Ahead was a small clearing, and in the center, what appeared to have once been a well.
A towering tree grew from its center, fifty feet high at least, its sprawling branches spreading out in all directions to cover the clearing with violet leaves.
Figures gathered underneath, men, women, and children. At least, they were, once.
Their bodies were vine and bark, root and stem. They stood in place, locked in whatever poses they had been in when the strange fire washed over them. Rowan approached one, a woman, her mind too overwhelmed to feel fear. It was too strange. Too much.
“Are you… there?” she asked the woman. Her lower half was entirely bark, and her feet were sunken into the earth.
Her skin was the light brown shade of exposed sapwood.
Flowers had replaced her clothing. Green vines wrapped about her head for her hair.
Through those vines, eyes like frozen amber stared back at her. They moved, ever so slightly.
Lips parted. Rowan saw teeth like thorns.
“Do you hear it?” the woman asked. Her voice was as soft as petals. “The song?”
Rowan retreated a step, a cloud lifting from her mind. Somehow, this was real. It was real, and horrible, and she was trapped.
“Do you hear it?” a man behind her asked.
She spun. His hand stretched out, dripping with vines.
She tried to flee, but her ankles would not move.
Her legs felt numb. She looked down, saw vines wrapping about her shins and knees.
Crimson thorns sank into her flesh deep enough to draw blood, and yet she felt them not at all.
“The song is light,” two small children said in unison to her right.

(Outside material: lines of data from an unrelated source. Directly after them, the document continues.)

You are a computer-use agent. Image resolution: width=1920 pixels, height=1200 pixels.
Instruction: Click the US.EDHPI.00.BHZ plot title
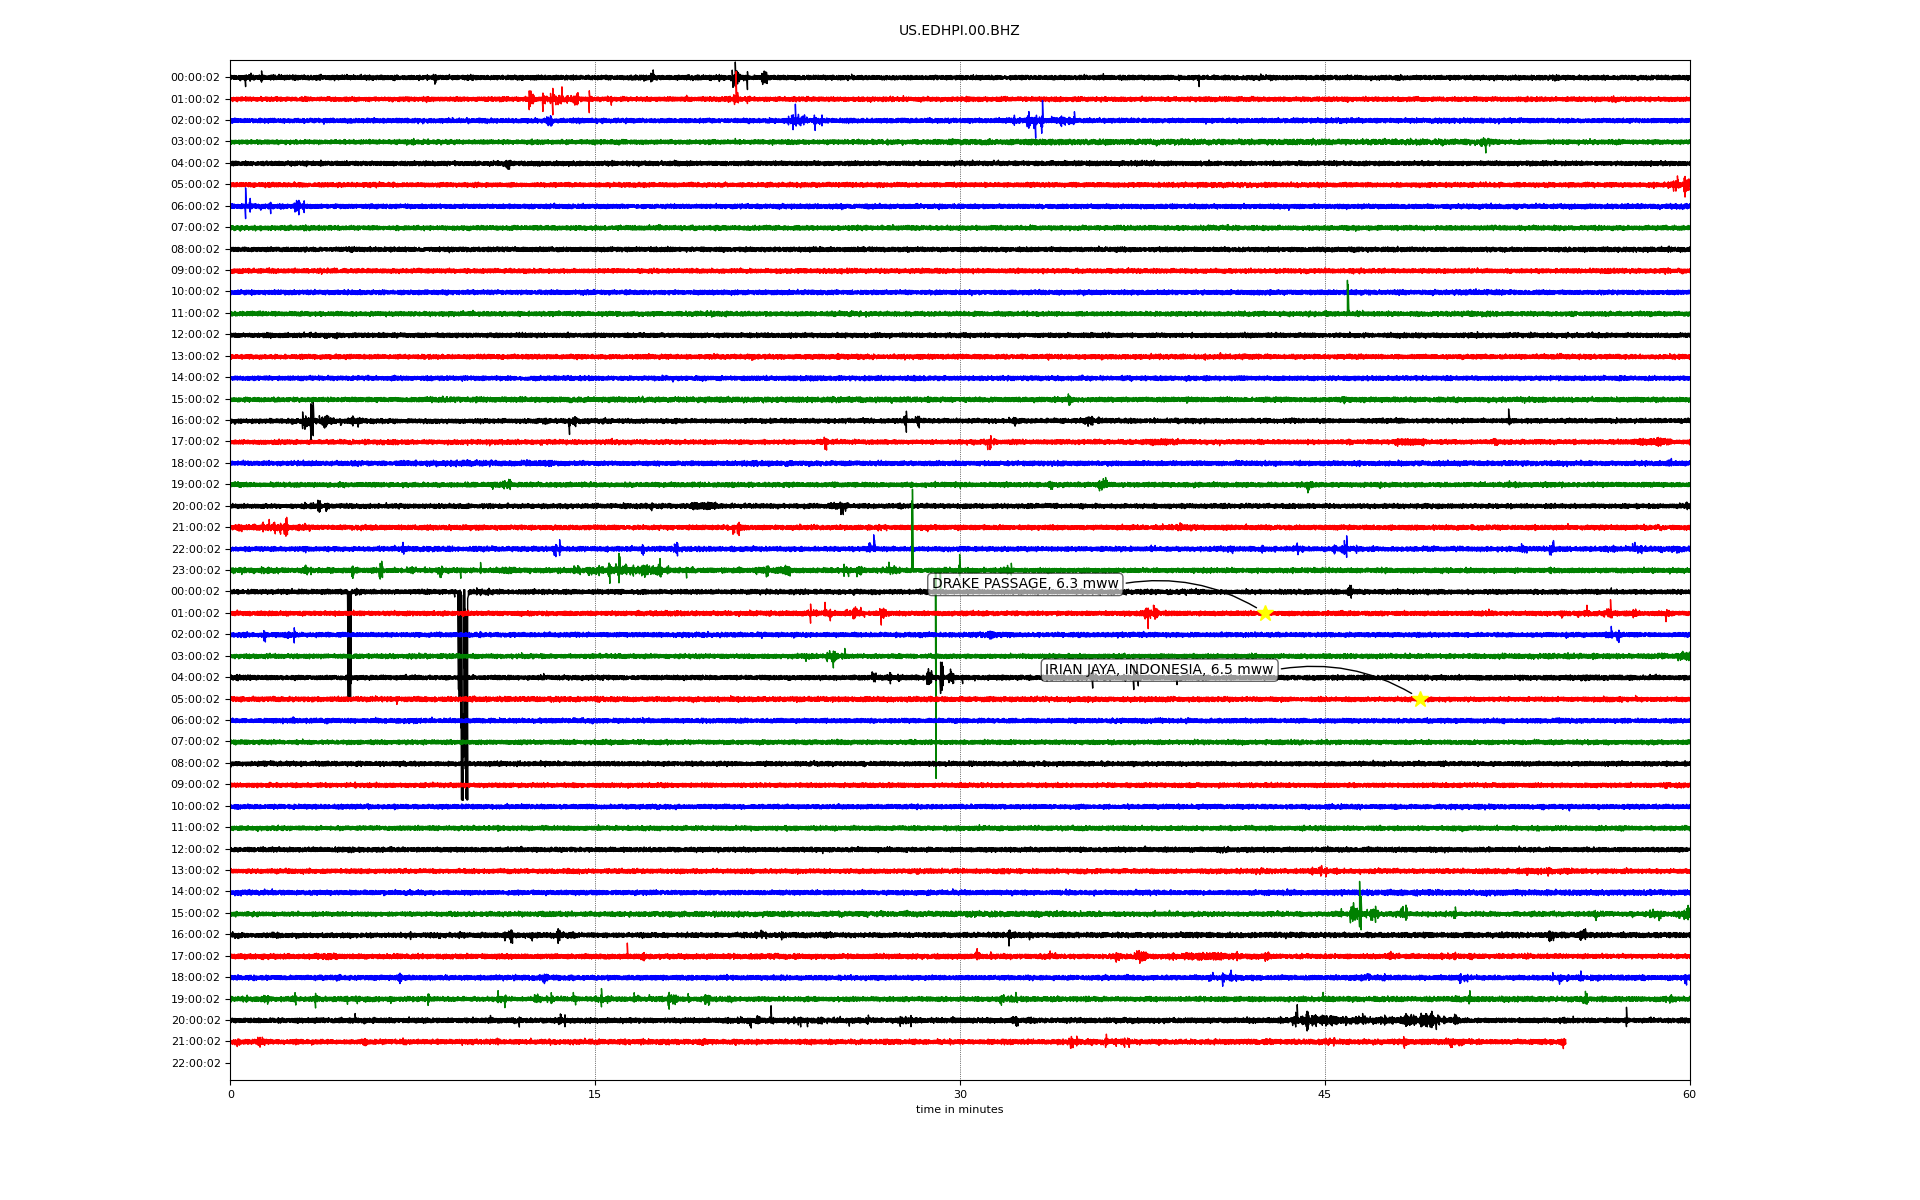coord(959,31)
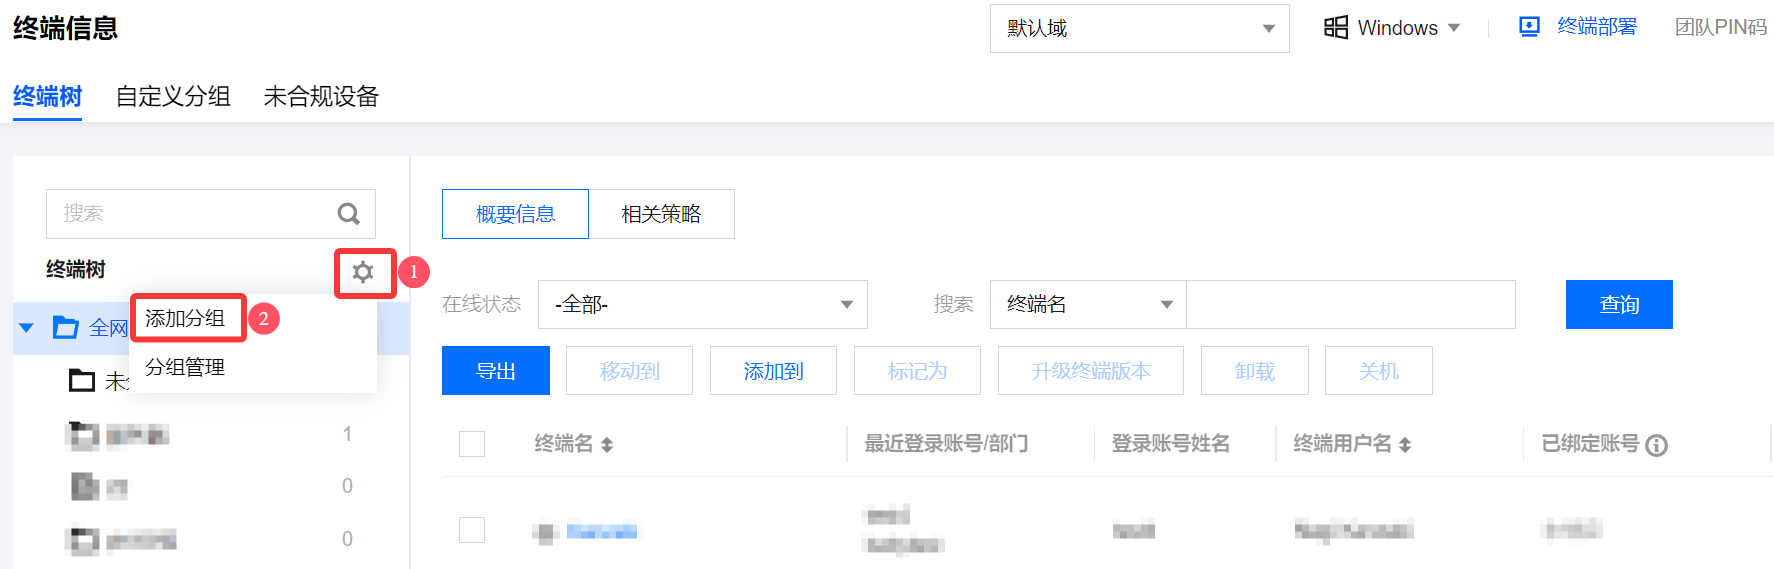Select 添加分组 from the menu
The height and width of the screenshot is (569, 1774).
click(x=186, y=319)
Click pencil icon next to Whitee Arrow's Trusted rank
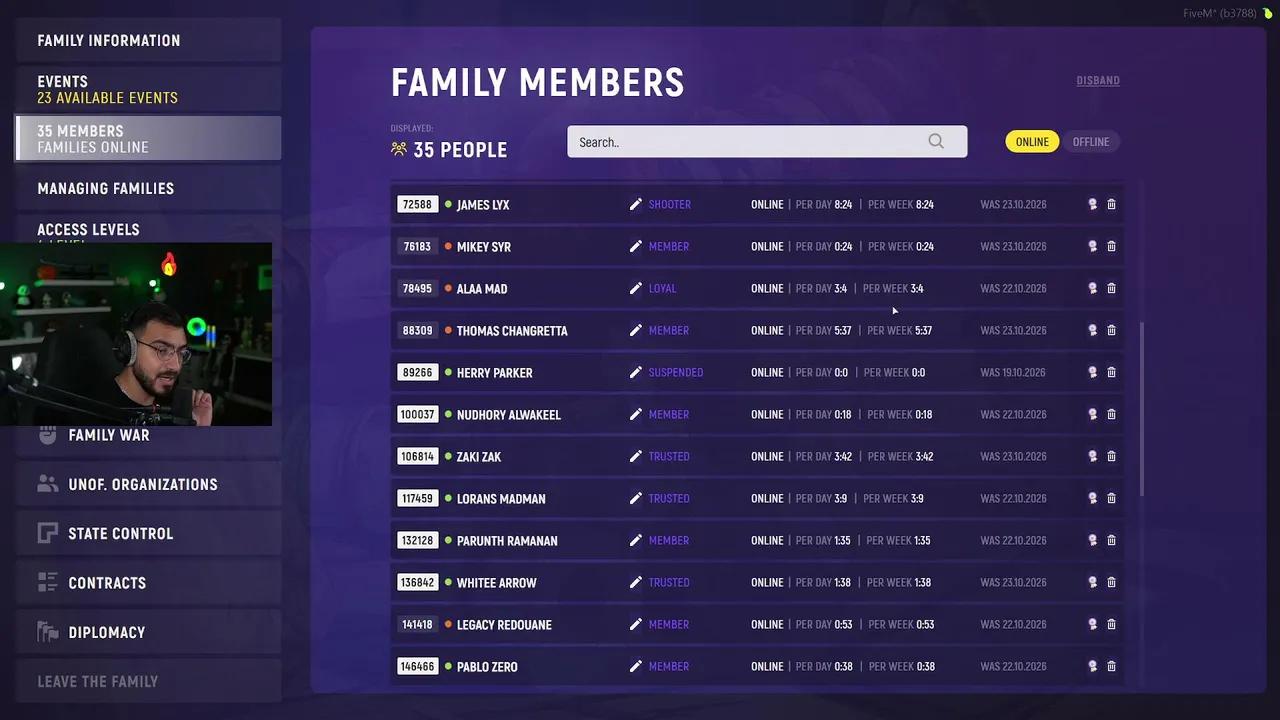Viewport: 1280px width, 720px height. tap(635, 582)
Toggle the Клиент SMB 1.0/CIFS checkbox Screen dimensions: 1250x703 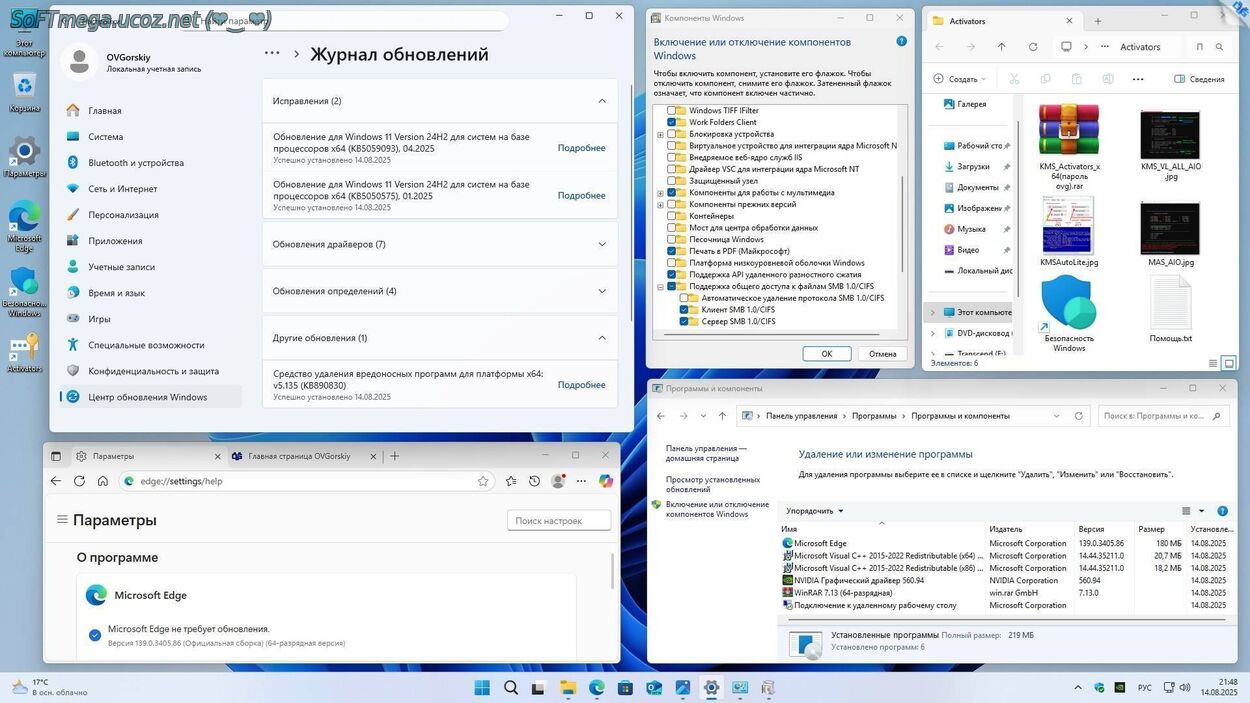pyautogui.click(x=684, y=310)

Vines rolled from their legs to crawl across the ground, joining the growing mass from all directions.
They wrapped higher, higher, curling into her waist. Rowan twisted and flailed, but she could not move.
All sensations were leaving her. The vines crawled, to her chest now, and then her arms.
The skin on her hands parted. Flowers sprouted from her fingertips. She opened her mouth to cry out, to plead for help, but then the vines slithered down her throat, choking her. Numbness took her lungs. Her eyes refused to close as more vines wrapped along her forehead.
“Do you hear it?” the people of wood and vine asked her.
Blood dribbled down her chin as the thorns tore deeper into her. More twisted up her nostrils and into her ears.
“Do you hear the song?”
The bones in her legs snapped. Her clothes, shredded by vines, fell away, and in her nakedness, she saw thick bark replace her flesh. The numbness began to fade, replaced by pain.
“Do you hear? Do you hear?”
It hurt. It hurt so much.
The vines ripped her jaw from her face. What should have been a rupture of blood was instead a wave of blue poppies falling like a blanket from her neck to cover her chest and waist.
“Isn’t it beautiful?”
With Mitra remaining inside the Tower Majestic, Madeleine had taken it upon herself to encourage Racliffe’s defenders, and so she was in the heart of their formation defending Bridgetop when the otherworldly fire was birthed from the opened sky.
“Do not fear!” she shouted to them as they cowered at its approach.
She held her arms to her sides and her head high.
This fire… this had to be the cleansing Mitra had always spoken of.
This was the hope for all of Kaus, and she would meet it with her heart open and her soul brave.
Eyes closed, she offered herself to Father.
Forgive my sins, so your will may be done.
Silence encompassed the world as the fire touched her. She gasped, and her eyes flitted open against her will. All traces of her prayer were banished as pain tore across her entire body. Her mouth opened to scream, but she could not manage even that. Her lungs would not draw breath.